After an introduction to base graphics, we look at a number of R plotting examples, from simple graphs such as scatterplots to plotting correlation matrices. The course finishes with exercises in plot customization. This includes using R plot colors effectively and creating and saving complex plots in R.
Base Graphics Background
R supports four different graphics systems: base graphics, grid graphics, lattice graphics, and ggplot2. Base graphics is the default graphics system in R, the easiest of the four systems to learn to use, and provides a wide variety of useful tools, especially for exploratory graphics where we wish to learn what is in an unfamiliar dataset.
This chapter gives a brief overview of some of the things you can do with base graphics in R. This graphics system is one of four available in R and it forms the basis for this course because it is both the easiest to learn and extremely useful both in preparing exploratory data visualizations to help you see what's in a dataset and in preparing explanatory data visualizations to help others see what we have found.

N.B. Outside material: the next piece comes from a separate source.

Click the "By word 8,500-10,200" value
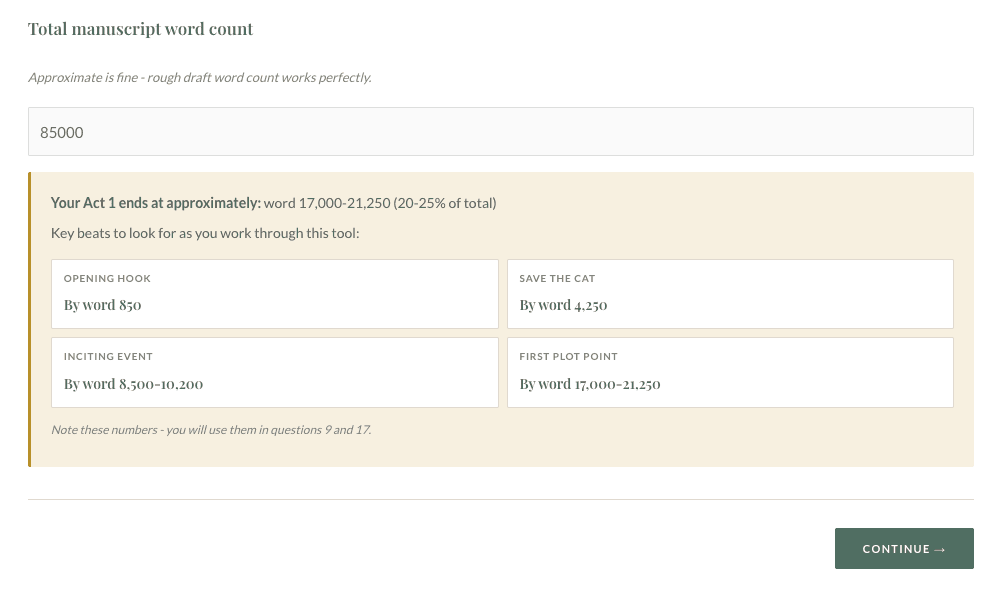This screenshot has height=600, width=1004. [133, 384]
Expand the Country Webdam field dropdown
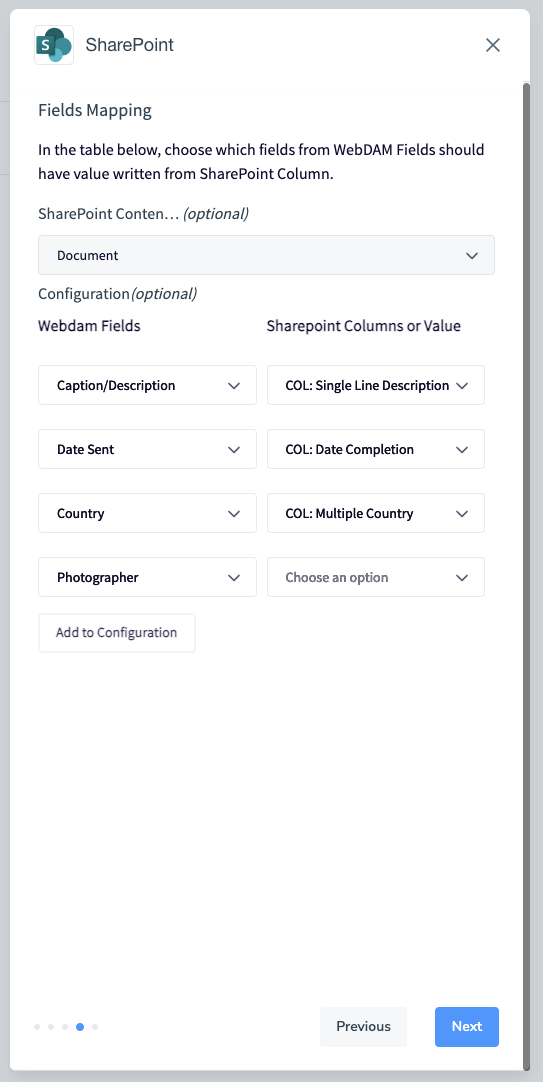This screenshot has width=543, height=1082. [x=148, y=513]
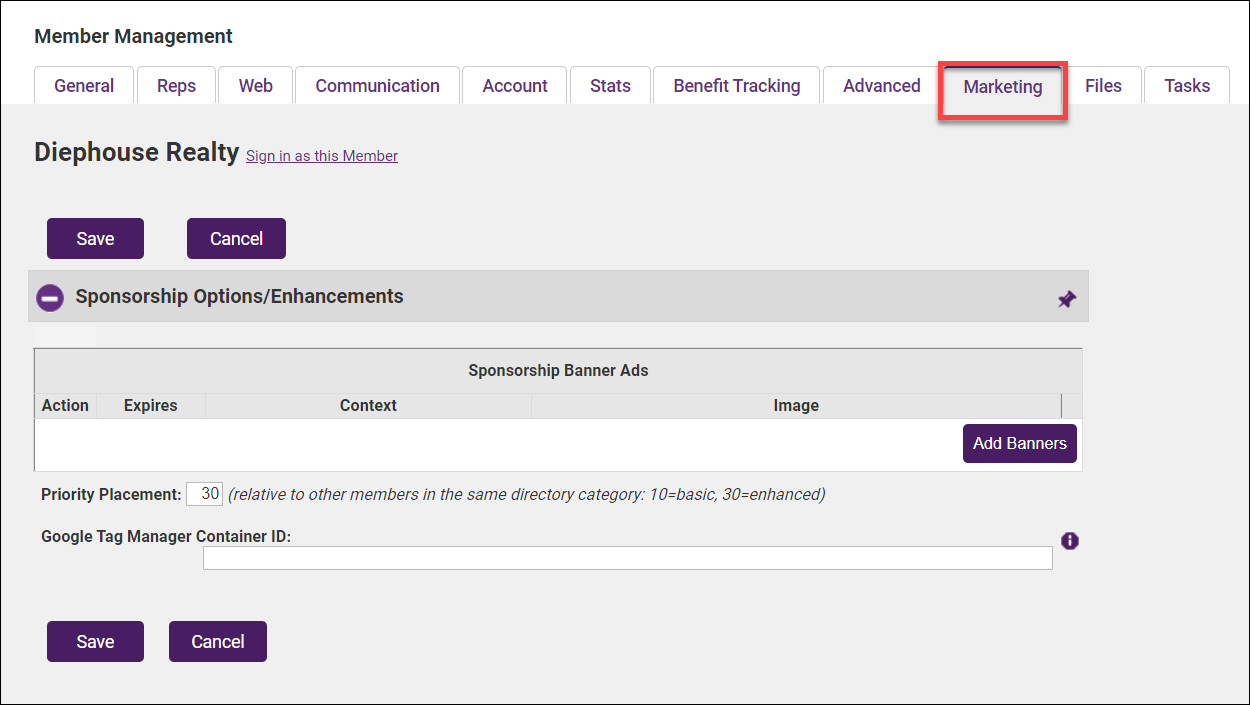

This chapter introduces several Base R supported plot types that are particularly useful for visualizing important features in a dataset. We start with simple tools like histograms and density plots for characterizing one variable at a time, move on to scatter plots and other useful tools for showing how two variables relate, and finally introduce some tools for visualizing more complex relationships in our dataset.
Most base R graphics functions support many optional arguments and parameters that allow us to customize our plots to get exactly what we want. In this chapter, we will learn how to modify point shapes and sizes, line types and widths, add points and lines to plots, add explanatory text and generate multiple plot arrays.
As we have seen, base R graphics provides tremendous flexibility in creating plots with multiple lines, points of different shapes and sizes, and added text, along with arrays of multiple plots. If we attempt to add too many details to a plot or too many plots to an array, however, the result can become too complicated to be useful. This chapter focuses on how to manage this visual complexity so the results remain useful to ourselves and to others.
This final chapter introduces a number of important topics, including the use of numerical plot details returned invisibly by functions like barplot() to enhance our plots, and saving plots to external files so they don't vanish when we end our current R session. This chapter also offers some guidelines for using color effectively in data visualizations, and it concludes with a brief introduction to the other three graphics systems in R.